PROMPT: Can you express the material from its first line through the line containing "This screenshot has" as a JSON list of strings, with one string per line and blank lines left out?
□ □ □ □ □ □ □
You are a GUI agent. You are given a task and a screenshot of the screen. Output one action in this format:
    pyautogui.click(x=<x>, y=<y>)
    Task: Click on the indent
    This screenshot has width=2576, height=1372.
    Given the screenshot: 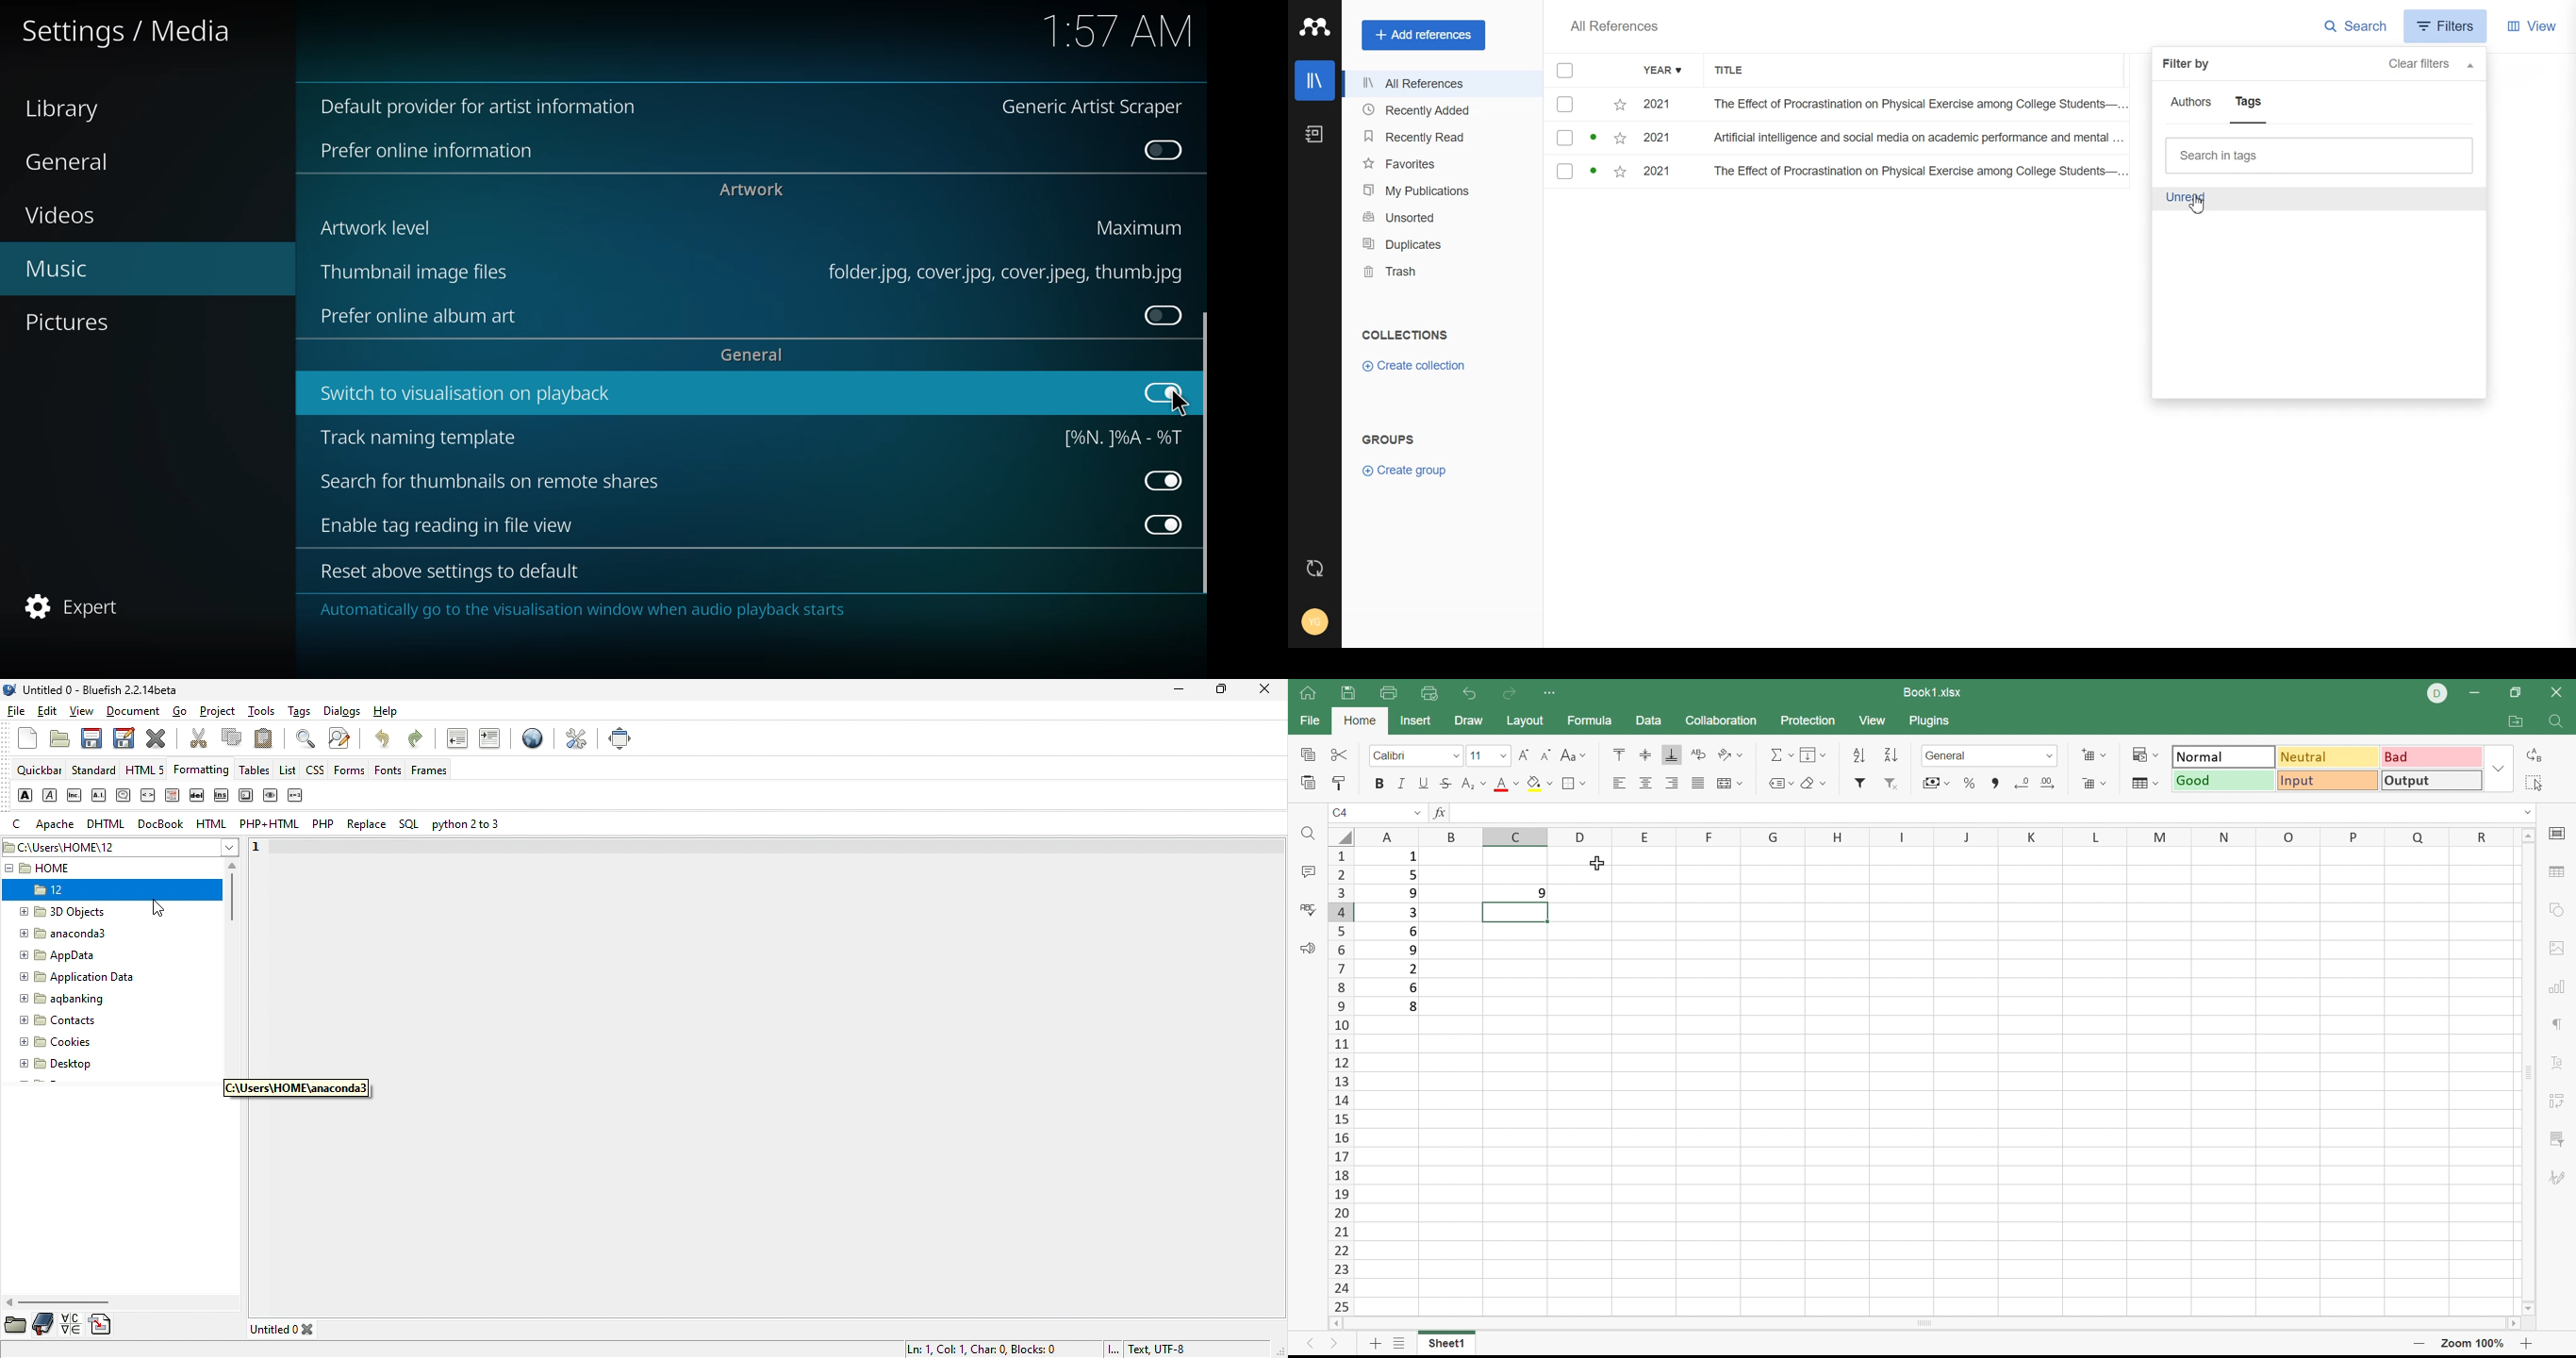 What is the action you would take?
    pyautogui.click(x=489, y=739)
□ □ □ □ □ □ □
CORRECT ANSWER:
[
  "You are a GUI agent. You are given a task and a screenshot of the screen. Output one action in this format:",
  "    pyautogui.click(x=<x>, y=<y>)",
  "    Task: Click on the indent",
  "    This screenshot has width=2576, height=1372."
]